Exercise inputs section start

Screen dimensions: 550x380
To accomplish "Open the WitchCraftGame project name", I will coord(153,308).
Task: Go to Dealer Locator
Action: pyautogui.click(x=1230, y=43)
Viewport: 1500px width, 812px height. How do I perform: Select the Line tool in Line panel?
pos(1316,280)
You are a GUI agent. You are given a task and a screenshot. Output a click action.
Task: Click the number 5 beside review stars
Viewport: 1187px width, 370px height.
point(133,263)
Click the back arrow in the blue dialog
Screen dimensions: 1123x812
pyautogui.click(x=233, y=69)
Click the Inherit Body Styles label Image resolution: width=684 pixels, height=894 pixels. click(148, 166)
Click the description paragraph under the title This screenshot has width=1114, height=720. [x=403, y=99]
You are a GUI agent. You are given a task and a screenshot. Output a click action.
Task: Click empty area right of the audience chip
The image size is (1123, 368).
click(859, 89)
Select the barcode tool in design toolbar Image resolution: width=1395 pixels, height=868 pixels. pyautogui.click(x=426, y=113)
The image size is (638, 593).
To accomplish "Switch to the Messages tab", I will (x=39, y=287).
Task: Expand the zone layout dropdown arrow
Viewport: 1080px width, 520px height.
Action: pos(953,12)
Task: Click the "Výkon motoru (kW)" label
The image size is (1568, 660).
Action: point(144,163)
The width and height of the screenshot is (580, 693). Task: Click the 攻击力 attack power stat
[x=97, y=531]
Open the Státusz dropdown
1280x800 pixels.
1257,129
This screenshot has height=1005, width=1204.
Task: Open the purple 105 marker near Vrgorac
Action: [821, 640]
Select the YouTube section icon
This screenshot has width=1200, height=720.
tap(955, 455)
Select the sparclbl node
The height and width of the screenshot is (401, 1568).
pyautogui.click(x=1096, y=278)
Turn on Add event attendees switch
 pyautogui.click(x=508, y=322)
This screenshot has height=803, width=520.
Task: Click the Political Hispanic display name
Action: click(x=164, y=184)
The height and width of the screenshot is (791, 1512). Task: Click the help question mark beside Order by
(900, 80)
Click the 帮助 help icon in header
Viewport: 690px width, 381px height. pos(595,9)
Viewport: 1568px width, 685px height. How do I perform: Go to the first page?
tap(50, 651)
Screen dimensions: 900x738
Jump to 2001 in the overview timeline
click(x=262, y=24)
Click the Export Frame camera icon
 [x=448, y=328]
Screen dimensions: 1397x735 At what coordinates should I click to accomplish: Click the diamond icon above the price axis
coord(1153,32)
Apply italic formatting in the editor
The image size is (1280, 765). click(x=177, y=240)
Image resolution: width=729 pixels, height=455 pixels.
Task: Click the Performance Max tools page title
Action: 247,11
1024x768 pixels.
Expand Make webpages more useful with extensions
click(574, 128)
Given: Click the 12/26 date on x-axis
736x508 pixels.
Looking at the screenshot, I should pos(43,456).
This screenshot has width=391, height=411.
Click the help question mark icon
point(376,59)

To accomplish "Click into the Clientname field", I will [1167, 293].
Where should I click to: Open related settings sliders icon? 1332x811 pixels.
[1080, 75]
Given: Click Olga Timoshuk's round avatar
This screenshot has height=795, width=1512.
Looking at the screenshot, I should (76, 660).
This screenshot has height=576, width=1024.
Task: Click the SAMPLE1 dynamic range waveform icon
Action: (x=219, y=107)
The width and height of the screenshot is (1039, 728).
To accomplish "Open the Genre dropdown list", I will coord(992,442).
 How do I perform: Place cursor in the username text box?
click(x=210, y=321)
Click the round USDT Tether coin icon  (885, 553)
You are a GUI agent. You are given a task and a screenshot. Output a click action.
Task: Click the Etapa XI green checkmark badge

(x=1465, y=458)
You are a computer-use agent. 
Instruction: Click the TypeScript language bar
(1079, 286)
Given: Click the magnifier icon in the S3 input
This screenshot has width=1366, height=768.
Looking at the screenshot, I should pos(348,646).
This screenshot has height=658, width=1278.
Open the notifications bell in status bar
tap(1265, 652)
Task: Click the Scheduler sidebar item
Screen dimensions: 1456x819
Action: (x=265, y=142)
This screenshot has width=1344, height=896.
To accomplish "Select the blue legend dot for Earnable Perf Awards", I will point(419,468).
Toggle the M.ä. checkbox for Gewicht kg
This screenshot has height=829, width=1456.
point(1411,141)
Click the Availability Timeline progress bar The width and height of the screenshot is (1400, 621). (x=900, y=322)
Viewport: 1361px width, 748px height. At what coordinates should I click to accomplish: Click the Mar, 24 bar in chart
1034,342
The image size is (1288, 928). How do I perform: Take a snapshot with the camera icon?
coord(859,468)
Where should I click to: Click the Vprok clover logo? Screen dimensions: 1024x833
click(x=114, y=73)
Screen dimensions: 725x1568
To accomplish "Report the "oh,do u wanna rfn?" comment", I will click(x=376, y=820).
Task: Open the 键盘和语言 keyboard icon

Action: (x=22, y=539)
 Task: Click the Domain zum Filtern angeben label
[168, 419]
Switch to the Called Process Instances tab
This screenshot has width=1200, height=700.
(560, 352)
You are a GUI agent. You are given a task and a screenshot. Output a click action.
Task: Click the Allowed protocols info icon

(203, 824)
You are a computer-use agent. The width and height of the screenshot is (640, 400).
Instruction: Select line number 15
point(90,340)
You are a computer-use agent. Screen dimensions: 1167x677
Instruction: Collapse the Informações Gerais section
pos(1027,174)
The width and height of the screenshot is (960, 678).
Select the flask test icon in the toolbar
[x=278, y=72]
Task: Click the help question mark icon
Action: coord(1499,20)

Exercise inputs section end

Task directions
Output the whole listing exactly, leaving nothing out.

Written solution
Screen dimensions: 550x380
To accomplish "Open the WitchCraftGame project name", I will coord(153,308).
Task: Go to Dealer Locator
Action: pyautogui.click(x=1230, y=43)
Viewport: 1500px width, 812px height. How do I perform: Select the Line tool in Line panel?
pos(1316,280)
You are a GUI agent. You are given a task and a screenshot. Output a click action.
Task: Click the number 5 beside review stars
Viewport: 1187px width, 370px height.
point(133,263)
Click the back arrow in the blue dialog
Screen dimensions: 1123x812
pyautogui.click(x=233, y=69)
Click the Inherit Body Styles label Image resolution: width=684 pixels, height=894 pixels. click(148, 166)
Click the description paragraph under the title This screenshot has width=1114, height=720. [x=403, y=99]
You are a GUI agent. You are given a task and a screenshot. Output a click action.
Task: Click empty area right of the audience chip
The image size is (1123, 368).
click(859, 89)
Select the barcode tool in design toolbar Image resolution: width=1395 pixels, height=868 pixels. pyautogui.click(x=426, y=113)
The image size is (638, 593).
To accomplish "Switch to the Messages tab", I will (x=39, y=287).
Task: Expand the zone layout dropdown arrow
Viewport: 1080px width, 520px height.
Action: pos(953,12)
Task: Click the "Výkon motoru (kW)" label
The image size is (1568, 660).
Action: point(144,163)
The width and height of the screenshot is (580, 693). Task: Click the 攻击力 attack power stat
[x=97, y=531]
Open the Státusz dropdown
1280x800 pixels.
1257,129
This screenshot has height=1005, width=1204.
Task: Open the purple 105 marker near Vrgorac
Action: [821, 640]
Select the YouTube section icon
This screenshot has width=1200, height=720.
tap(955, 455)
Select the sparclbl node
The height and width of the screenshot is (401, 1568).
pyautogui.click(x=1096, y=278)
Turn on Add event attendees switch
 pyautogui.click(x=508, y=322)
This screenshot has height=803, width=520.
Task: Click the Political Hispanic display name
Action: click(x=164, y=184)
The height and width of the screenshot is (791, 1512). Task: Click the help question mark beside Order by
(900, 80)
Click the 帮助 help icon in header
Viewport: 690px width, 381px height. pos(595,9)
Viewport: 1568px width, 685px height. How do I perform: Go to the first page?
tap(50, 651)
Screen dimensions: 900x738
Jump to 2001 in the overview timeline
click(x=262, y=24)
Click the Export Frame camera icon
 [x=448, y=328]
Screen dimensions: 1397x735 At what coordinates should I click to accomplish: Click the diamond icon above the price axis
coord(1153,32)
Apply italic formatting in the editor
The image size is (1280, 765). click(x=177, y=240)
Image resolution: width=729 pixels, height=455 pixels.
Task: Click the Performance Max tools page title
Action: 247,11
1024x768 pixels.
Expand Make webpages more useful with extensions
click(574, 128)
Given: Click the 12/26 date on x-axis
736x508 pixels.
Looking at the screenshot, I should pos(43,456).
This screenshot has width=391, height=411.
Click the help question mark icon
point(376,59)

To accomplish "Click into the Clientname field", I will [1167, 293].
Where should I click to: Open related settings sliders icon? 1332x811 pixels.
[1080, 75]
Given: Click Olga Timoshuk's round avatar
This screenshot has height=795, width=1512.
Looking at the screenshot, I should (76, 660).
This screenshot has height=576, width=1024.
Task: Click the SAMPLE1 dynamic range waveform icon
Action: (x=219, y=107)
The width and height of the screenshot is (1039, 728).
To accomplish "Open the Genre dropdown list", I will coord(992,442).
 How do I perform: Place cursor in the username text box?
click(x=210, y=321)
Click the round USDT Tether coin icon  (885, 553)
You are a GUI agent. You are given a task and a screenshot. Output a click action.
Task: Click the Etapa XI green checkmark badge

(x=1465, y=458)
You are a computer-use agent. 
Instruction: Click the TypeScript language bar
(1079, 286)
Given: Click the magnifier icon in the S3 input
This screenshot has width=1366, height=768.
Looking at the screenshot, I should pos(348,646).
This screenshot has height=658, width=1278.
Open the notifications bell in status bar
tap(1265, 652)
Task: Click the Scheduler sidebar item
Screen dimensions: 1456x819
Action: (x=265, y=142)
This screenshot has width=1344, height=896.
To accomplish "Select the blue legend dot for Earnable Perf Awards", I will point(419,468).
Toggle the M.ä. checkbox for Gewicht kg
This screenshot has height=829, width=1456.
point(1411,141)
Click the Availability Timeline progress bar The width and height of the screenshot is (1400, 621). (x=900, y=322)
Viewport: 1361px width, 748px height. At what coordinates should I click to accomplish: Click the Mar, 24 bar in chart
1034,342
The image size is (1288, 928). How do I perform: Take a snapshot with the camera icon?
coord(859,468)
Where should I click to: Click the Vprok clover logo? Screen dimensions: 1024x833
click(x=114, y=73)
Screen dimensions: 725x1568
To accomplish "Report the "oh,do u wanna rfn?" comment", I will click(x=376, y=820).
Task: Open the 键盘和语言 keyboard icon

Action: (x=22, y=539)
 Task: Click the Domain zum Filtern angeben label
[168, 419]
Switch to the Called Process Instances tab
This screenshot has width=1200, height=700.
(560, 352)
You are a GUI agent. You are given a task and a screenshot. Output a click action.
Task: Click the Allowed protocols info icon

(203, 824)
You are a computer-use agent. The width and height of the screenshot is (640, 400).
Instruction: Select line number 15
point(90,340)
You are a computer-use agent. Screen dimensions: 1167x677
Instruction: Collapse the Informações Gerais section
pos(1027,174)
The width and height of the screenshot is (960, 678).
Select the flask test icon in the toolbar
[x=278, y=72]
Task: Click the help question mark icon
Action: coord(1499,20)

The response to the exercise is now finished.